Methods: Singleton, live births occurring between 1997 and 2018 that did not start by pre-labor cesarean were identified from the Icelandic Medical Birth Register (n=85,971). The study period was categorized into four periods. Rates of intrapartum cesarean births (CB), obstetric emergencies and neonatal outcomes were calculated, and adjusted risk ratios (aRRs) and 95% confidence intervals (CIs) were estimated with log binomial regression (reference: 1997-2001). Adjustments were made for maternal characteristics and, in a second step, for labor induction and gestational age.

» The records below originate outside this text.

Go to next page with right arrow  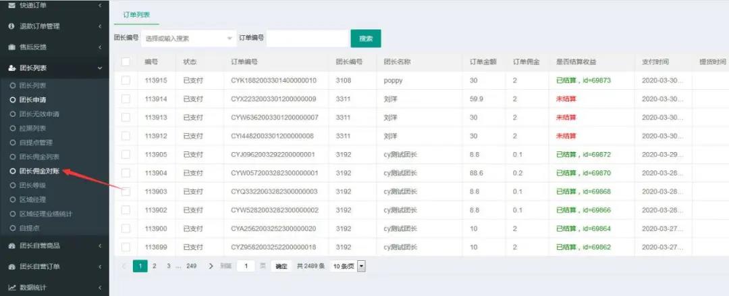[x=211, y=266]

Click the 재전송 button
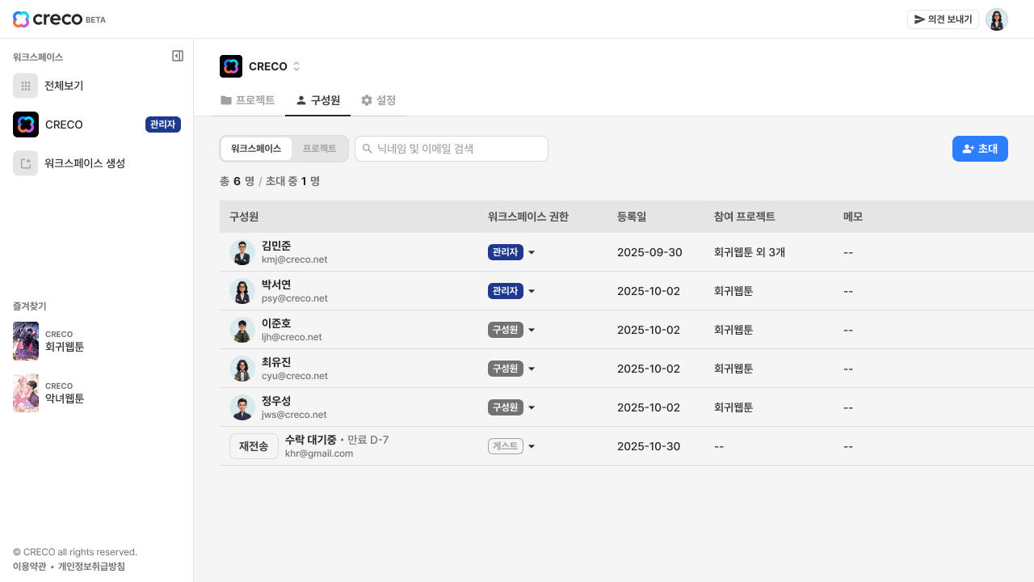254,446
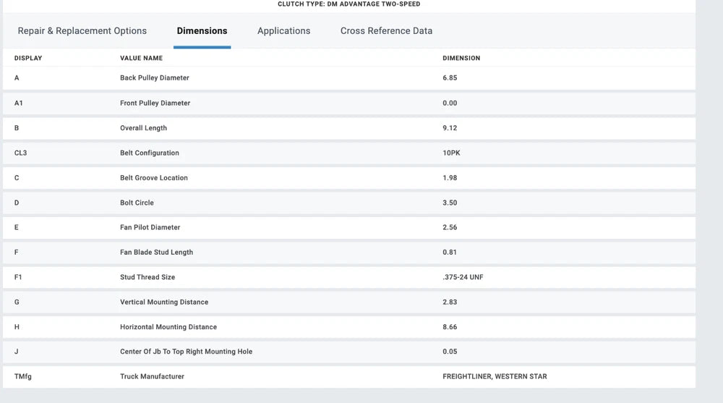This screenshot has height=403, width=723.
Task: Select the Belt Groove Location row
Action: pos(153,178)
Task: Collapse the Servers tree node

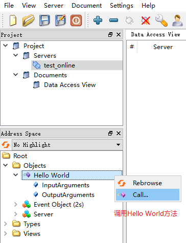Action: pos(16,55)
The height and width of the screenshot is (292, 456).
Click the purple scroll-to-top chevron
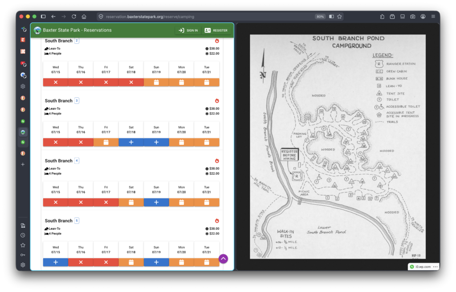(x=223, y=258)
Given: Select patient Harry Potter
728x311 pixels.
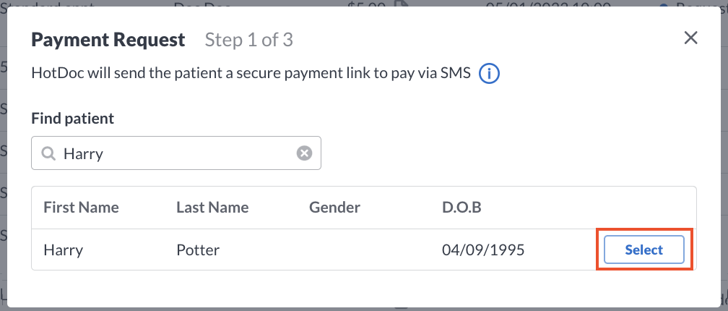Looking at the screenshot, I should point(644,250).
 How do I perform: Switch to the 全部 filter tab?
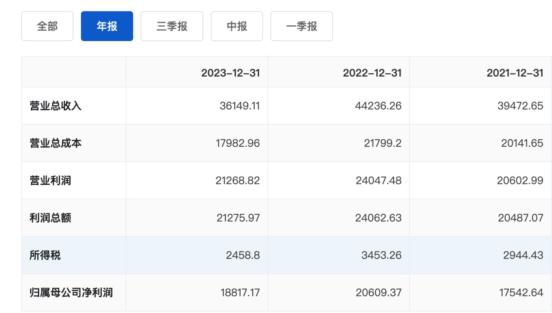[47, 26]
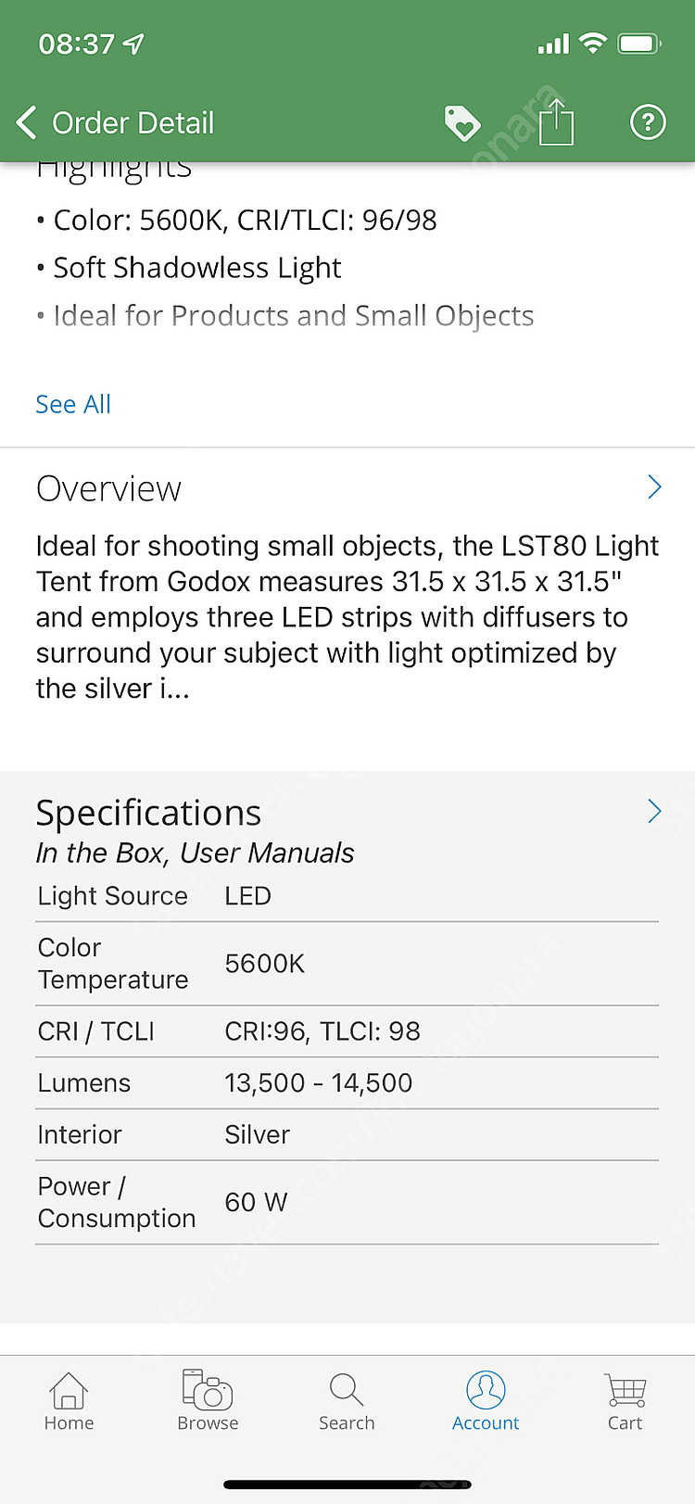Tap the Browse camera icon
This screenshot has width=695, height=1504.
[x=208, y=1390]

Results: The rate of induction of labor increased from 13.6% in the period between 1997 and 2001 to 28.1% in the period between 2014 and 2018. The rate of intrapartum CB decreased between the 1997-2001 and 2014-2018 periods both for primiparous (aRR 0.76, 95% CI: 0.69 to 0.84) and multiparous women (aRR 0.55, 95% CI: 0.49 to 0.63). The rate of obstetric emergencies and adverse neonatal outcomes also decreased between these time periods. However, further adjustment for labor induction did not attenuate these associations.
Conclusions: The rate of both adverse maternal and neonatal outcomes was decreased through the study period. However, there was no evidence that this decrease could be explained by the increased rate of labor induction.